#### What is required
Reproduce the listing below word for word, from its first line through its last.

#### Information given

══════════

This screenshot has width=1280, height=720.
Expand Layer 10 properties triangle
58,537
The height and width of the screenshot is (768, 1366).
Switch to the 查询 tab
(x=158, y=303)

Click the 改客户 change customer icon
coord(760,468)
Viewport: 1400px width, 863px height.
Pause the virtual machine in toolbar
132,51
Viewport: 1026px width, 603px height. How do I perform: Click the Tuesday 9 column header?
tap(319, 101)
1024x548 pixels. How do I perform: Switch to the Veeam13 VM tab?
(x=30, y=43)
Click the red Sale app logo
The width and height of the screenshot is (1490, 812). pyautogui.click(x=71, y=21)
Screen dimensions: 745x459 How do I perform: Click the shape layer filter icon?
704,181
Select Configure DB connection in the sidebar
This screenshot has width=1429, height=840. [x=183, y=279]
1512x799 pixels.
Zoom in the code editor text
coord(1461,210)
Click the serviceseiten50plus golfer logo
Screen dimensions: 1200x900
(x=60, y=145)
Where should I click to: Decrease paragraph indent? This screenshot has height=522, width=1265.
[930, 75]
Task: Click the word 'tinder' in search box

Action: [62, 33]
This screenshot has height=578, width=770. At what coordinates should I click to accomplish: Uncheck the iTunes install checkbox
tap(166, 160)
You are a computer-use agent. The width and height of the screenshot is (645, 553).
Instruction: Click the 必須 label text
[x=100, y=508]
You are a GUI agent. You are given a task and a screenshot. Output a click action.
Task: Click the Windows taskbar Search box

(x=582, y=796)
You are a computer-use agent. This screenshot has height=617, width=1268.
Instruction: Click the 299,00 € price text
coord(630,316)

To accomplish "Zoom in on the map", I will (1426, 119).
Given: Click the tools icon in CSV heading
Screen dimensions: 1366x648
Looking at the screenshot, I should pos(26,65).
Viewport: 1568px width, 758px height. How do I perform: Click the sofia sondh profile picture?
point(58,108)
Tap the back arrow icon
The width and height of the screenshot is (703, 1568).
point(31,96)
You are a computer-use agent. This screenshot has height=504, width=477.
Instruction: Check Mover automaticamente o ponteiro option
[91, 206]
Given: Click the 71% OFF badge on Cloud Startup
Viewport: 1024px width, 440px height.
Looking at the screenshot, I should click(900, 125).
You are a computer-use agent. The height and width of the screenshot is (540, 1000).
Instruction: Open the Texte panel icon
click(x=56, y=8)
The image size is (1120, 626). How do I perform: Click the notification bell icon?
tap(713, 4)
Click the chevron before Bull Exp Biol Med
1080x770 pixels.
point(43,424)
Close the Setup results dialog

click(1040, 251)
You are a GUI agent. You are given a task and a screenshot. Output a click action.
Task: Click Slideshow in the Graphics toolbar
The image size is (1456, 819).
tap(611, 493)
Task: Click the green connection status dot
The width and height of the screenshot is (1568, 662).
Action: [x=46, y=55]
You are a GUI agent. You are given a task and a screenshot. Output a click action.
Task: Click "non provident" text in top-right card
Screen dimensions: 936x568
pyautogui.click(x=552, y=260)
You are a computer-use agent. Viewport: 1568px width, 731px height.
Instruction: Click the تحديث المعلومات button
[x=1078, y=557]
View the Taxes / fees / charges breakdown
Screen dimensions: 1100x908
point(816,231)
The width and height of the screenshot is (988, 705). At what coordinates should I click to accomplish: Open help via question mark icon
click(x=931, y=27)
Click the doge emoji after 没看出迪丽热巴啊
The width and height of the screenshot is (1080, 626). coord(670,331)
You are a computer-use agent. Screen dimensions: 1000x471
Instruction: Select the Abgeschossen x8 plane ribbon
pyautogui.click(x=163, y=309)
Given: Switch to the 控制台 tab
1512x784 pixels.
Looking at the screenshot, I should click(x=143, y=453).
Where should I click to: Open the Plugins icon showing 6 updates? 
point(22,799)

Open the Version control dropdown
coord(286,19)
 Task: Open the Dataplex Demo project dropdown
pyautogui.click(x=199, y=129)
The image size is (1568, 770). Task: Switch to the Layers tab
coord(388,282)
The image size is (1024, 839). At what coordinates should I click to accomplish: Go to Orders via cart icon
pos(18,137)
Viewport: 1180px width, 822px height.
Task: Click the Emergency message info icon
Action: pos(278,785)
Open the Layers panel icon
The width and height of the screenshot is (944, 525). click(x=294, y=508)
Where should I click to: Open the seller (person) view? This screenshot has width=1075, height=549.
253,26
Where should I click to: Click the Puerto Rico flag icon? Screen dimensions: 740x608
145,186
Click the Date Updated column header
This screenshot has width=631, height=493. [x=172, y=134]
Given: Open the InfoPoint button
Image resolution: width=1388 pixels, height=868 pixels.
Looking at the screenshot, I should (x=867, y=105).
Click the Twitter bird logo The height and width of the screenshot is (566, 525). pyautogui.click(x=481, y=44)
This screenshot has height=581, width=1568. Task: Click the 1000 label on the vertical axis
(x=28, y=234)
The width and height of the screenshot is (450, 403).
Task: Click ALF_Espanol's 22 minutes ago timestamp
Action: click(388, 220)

══════════

#### Response to the exercise
This screenshot has width=1280, height=720.
Expand Layer 10 properties triangle
58,537
The height and width of the screenshot is (768, 1366).
Switch to the 查询 tab
(x=158, y=303)

Click the 改客户 change customer icon
coord(760,468)
Viewport: 1400px width, 863px height.
Pause the virtual machine in toolbar
132,51
Viewport: 1026px width, 603px height. How do I perform: Click the Tuesday 9 column header?
tap(319, 101)
1024x548 pixels. How do I perform: Switch to the Veeam13 VM tab?
(x=30, y=43)
Click the red Sale app logo
The width and height of the screenshot is (1490, 812). pyautogui.click(x=71, y=21)
Screen dimensions: 745x459 How do I perform: Click the shape layer filter icon?
704,181
Select Configure DB connection in the sidebar
This screenshot has width=1429, height=840. [x=183, y=279]
1512x799 pixels.
Zoom in the code editor text
coord(1461,210)
Click the serviceseiten50plus golfer logo
Screen dimensions: 1200x900
(x=60, y=145)
Where should I click to: Decrease paragraph indent? This screenshot has height=522, width=1265.
[930, 75]
Task: Click the word 'tinder' in search box

Action: [62, 33]
This screenshot has height=578, width=770. At what coordinates should I click to accomplish: Uncheck the iTunes install checkbox
tap(166, 160)
You are a computer-use agent. The width and height of the screenshot is (645, 553).
Instruction: Click the 必須 label text
[x=100, y=508]
You are a GUI agent. You are given a task and a screenshot. Output a click action.
Task: Click the Windows taskbar Search box

(x=582, y=796)
You are a computer-use agent. This screenshot has height=617, width=1268.
Instruction: Click the 299,00 € price text
coord(630,316)

To accomplish "Zoom in on the map", I will (1426, 119).
Given: Click the tools icon in CSV heading
Screen dimensions: 1366x648
Looking at the screenshot, I should pos(26,65).
Viewport: 1568px width, 758px height. How do I perform: Click the sofia sondh profile picture?
point(58,108)
Tap the back arrow icon
The width and height of the screenshot is (703, 1568).
point(31,96)
You are a computer-use agent. This screenshot has height=504, width=477.
Instruction: Check Mover automaticamente o ponteiro option
[91, 206]
Given: Click the 71% OFF badge on Cloud Startup
Viewport: 1024px width, 440px height.
Looking at the screenshot, I should click(900, 125).
You are a computer-use agent. The height and width of the screenshot is (540, 1000).
Instruction: Open the Texte panel icon
click(x=56, y=8)
The image size is (1120, 626). How do I perform: Click the notification bell icon?
tap(713, 4)
Click the chevron before Bull Exp Biol Med
1080x770 pixels.
point(43,424)
Close the Setup results dialog

click(1040, 251)
You are a GUI agent. You are given a task and a screenshot. Output a click action.
Task: Click Slideshow in the Graphics toolbar
The image size is (1456, 819).
tap(611, 493)
Task: Click the green connection status dot
The width and height of the screenshot is (1568, 662).
Action: [x=46, y=55]
You are a GUI agent. You are given a task and a screenshot. Output a click action.
Task: Click "non provident" text in top-right card
Screen dimensions: 936x568
pyautogui.click(x=552, y=260)
You are a computer-use agent. Viewport: 1568px width, 731px height.
Instruction: Click the تحديث المعلومات button
[x=1078, y=557]
View the Taxes / fees / charges breakdown
Screen dimensions: 1100x908
point(816,231)
The width and height of the screenshot is (988, 705). At what coordinates should I click to accomplish: Open help via question mark icon
click(x=931, y=27)
Click the doge emoji after 没看出迪丽热巴啊
The width and height of the screenshot is (1080, 626). coord(670,331)
You are a computer-use agent. Screen dimensions: 1000x471
Instruction: Select the Abgeschossen x8 plane ribbon
pyautogui.click(x=163, y=309)
Given: Switch to the 控制台 tab
1512x784 pixels.
Looking at the screenshot, I should click(x=143, y=453).
Where should I click to: Open the Plugins icon showing 6 updates? 
point(22,799)

Open the Version control dropdown
coord(286,19)
 Task: Open the Dataplex Demo project dropdown
pyautogui.click(x=199, y=129)
The image size is (1568, 770). Task: Switch to the Layers tab
coord(388,282)
The image size is (1024, 839). At what coordinates should I click to accomplish: Go to Orders via cart icon
pos(18,137)
Viewport: 1180px width, 822px height.
Task: Click the Emergency message info icon
Action: pos(278,785)
Open the Layers panel icon
The width and height of the screenshot is (944, 525). click(x=294, y=508)
Where should I click to: Open the seller (person) view? This screenshot has width=1075, height=549.
253,26
Where should I click to: Click the Puerto Rico flag icon? Screen dimensions: 740x608
145,186
Click the Date Updated column header
This screenshot has width=631, height=493. [x=172, y=134]
Given: Open the InfoPoint button
Image resolution: width=1388 pixels, height=868 pixels.
Looking at the screenshot, I should (x=867, y=105).
Click the Twitter bird logo The height and width of the screenshot is (566, 525). pyautogui.click(x=481, y=44)
This screenshot has height=581, width=1568. Task: Click the 1000 label on the vertical axis
(x=28, y=234)
The width and height of the screenshot is (450, 403).
Task: Click ALF_Espanol's 22 minutes ago timestamp
Action: click(388, 220)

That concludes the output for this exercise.